Quant à la laïcité, il s’agit d’un concept très ancien. Dans la tradition judéo-chrétienne, la nécessité en est démontrée dans le livre de l’Exode. Quand Moïse, chef du peuple juif, part sur le mont Sinaï pour recevoir les Tables de la Loi, il se fait remplacer par le grand prêtre Aaron, qui cumule donc la responsabilité temporelle et la responsabilité spirituelle. S’ouvre alors une période de profond désordre marquée par la construction et l’adoration du Veau d’or.
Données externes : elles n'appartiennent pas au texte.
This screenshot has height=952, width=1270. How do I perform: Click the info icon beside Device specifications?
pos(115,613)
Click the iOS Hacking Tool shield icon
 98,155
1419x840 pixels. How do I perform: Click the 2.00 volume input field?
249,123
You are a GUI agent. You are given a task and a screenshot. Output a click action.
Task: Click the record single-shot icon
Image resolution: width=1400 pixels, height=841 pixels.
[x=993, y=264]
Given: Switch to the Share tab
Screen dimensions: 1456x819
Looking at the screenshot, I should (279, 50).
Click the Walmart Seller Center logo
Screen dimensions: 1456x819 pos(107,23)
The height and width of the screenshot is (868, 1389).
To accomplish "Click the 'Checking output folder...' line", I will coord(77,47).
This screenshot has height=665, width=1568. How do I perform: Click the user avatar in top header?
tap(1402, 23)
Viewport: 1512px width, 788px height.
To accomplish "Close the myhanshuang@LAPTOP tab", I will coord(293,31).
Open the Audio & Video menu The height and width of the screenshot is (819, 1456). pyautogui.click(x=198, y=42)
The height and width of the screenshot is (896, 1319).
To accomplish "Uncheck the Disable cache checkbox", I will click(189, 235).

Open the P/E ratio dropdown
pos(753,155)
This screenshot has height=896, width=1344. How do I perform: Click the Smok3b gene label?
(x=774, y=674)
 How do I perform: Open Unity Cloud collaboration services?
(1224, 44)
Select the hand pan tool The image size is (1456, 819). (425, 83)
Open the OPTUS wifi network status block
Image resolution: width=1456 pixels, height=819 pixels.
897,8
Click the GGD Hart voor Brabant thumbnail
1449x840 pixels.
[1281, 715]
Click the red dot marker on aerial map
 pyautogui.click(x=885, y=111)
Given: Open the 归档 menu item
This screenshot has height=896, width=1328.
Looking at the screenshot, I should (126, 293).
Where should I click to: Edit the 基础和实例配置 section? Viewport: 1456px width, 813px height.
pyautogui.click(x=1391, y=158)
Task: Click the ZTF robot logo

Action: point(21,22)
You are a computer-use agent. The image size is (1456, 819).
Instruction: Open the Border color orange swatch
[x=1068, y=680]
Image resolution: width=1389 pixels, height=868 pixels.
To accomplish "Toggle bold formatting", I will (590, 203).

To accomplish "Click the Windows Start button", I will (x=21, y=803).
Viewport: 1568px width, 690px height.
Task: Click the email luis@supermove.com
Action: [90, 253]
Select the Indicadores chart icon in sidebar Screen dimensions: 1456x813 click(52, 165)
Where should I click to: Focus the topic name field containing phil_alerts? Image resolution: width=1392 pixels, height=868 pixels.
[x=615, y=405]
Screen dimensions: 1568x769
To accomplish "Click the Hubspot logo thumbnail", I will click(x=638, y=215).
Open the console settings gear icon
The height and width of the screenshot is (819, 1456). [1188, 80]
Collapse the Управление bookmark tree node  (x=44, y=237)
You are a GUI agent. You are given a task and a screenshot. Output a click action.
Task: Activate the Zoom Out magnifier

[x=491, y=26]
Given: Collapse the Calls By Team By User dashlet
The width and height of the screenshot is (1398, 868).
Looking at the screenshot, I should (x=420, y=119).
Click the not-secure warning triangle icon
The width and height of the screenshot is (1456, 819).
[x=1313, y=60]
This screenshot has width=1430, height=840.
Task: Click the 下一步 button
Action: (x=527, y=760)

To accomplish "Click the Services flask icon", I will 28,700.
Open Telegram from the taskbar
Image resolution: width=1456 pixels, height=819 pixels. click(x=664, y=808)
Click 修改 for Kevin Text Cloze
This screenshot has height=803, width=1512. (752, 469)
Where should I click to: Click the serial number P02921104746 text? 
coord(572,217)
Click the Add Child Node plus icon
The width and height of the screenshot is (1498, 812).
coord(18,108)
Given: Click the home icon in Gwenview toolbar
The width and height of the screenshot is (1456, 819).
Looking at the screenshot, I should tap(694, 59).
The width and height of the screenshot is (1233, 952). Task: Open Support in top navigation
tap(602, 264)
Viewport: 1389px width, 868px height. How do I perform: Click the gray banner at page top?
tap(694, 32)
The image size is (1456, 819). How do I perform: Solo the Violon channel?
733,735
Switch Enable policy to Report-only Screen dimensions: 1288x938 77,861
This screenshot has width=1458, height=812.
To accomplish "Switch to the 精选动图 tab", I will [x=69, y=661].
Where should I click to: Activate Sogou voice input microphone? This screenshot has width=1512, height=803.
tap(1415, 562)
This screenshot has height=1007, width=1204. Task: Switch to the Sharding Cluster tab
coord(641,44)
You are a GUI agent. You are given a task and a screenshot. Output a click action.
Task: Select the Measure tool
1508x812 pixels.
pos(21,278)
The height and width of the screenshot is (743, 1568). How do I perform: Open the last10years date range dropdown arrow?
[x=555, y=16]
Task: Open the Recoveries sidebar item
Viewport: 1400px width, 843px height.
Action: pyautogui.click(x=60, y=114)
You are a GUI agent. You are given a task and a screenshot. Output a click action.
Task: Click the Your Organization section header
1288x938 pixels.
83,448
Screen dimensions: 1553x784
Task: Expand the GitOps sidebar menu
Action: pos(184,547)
Dans la religion musulmane, la séparation pratique entre le spirituel et le temporel va de soi : il n’y a pas de clergé, donc il n’y a aucun pouvoir religieux qui serait susceptible de fusionner avec le pouvoir politique. On peut aussi rappeler que la Constitution de Médine, qui est le premier acte constitutionnel de l’histoire musulmane, entérinait et favorisait la coexistence des trois religions juive, chrétienne et musulmane. Bien sûr, il arrive que la religion musulmane soit instrumentalisée par des individus et des groupes désireux d’accroître leur notoriété, d’assouvir leur soif de violence et de conquérir un certain pouvoir. Mais n’est-ce pas, à un moment ou à un autre de l’histoire, le lot de toutes les religions ?
Aujourd’hui, la laïcité, c’est la séparation des pouvoirs temporel et spirituel, c’est l’impartialité et la neutralité de l’Etat à l’égard des confessions religieuses. Bien que ce principe soit bien admis en France, son application se heurte à des difficultés. En particulier, certaines mesures prises ou proposées au nom de la laïcité peuvent paraître anti-islamiques, blesser la communauté musulmane et susciter des tensions avec les autres composantes de notre société.
Plusieurs articles récents ont mis en regard une laïcité positive et une laïcité restrictive, une laïcité ouverte et une laïcité fermée. Espérons que ce débat débouchera sur la valorisation d’une laïcité positive et ouverte qui invite toutes les religions et aussi toutes les traditions athées et agnostiques à travailler ensemble pour créer une éthique qui soit adaptée à la mondialisation et au développement des NTIC et qui en corrige les défauts. Souhaitons que l’Etat laïc, neutre et impartial par principe, soit aussi accueillant pour toutes ces religions et tous ces mouvements car c’est par leur travail commun que nous ferons de notre société un espace vivable.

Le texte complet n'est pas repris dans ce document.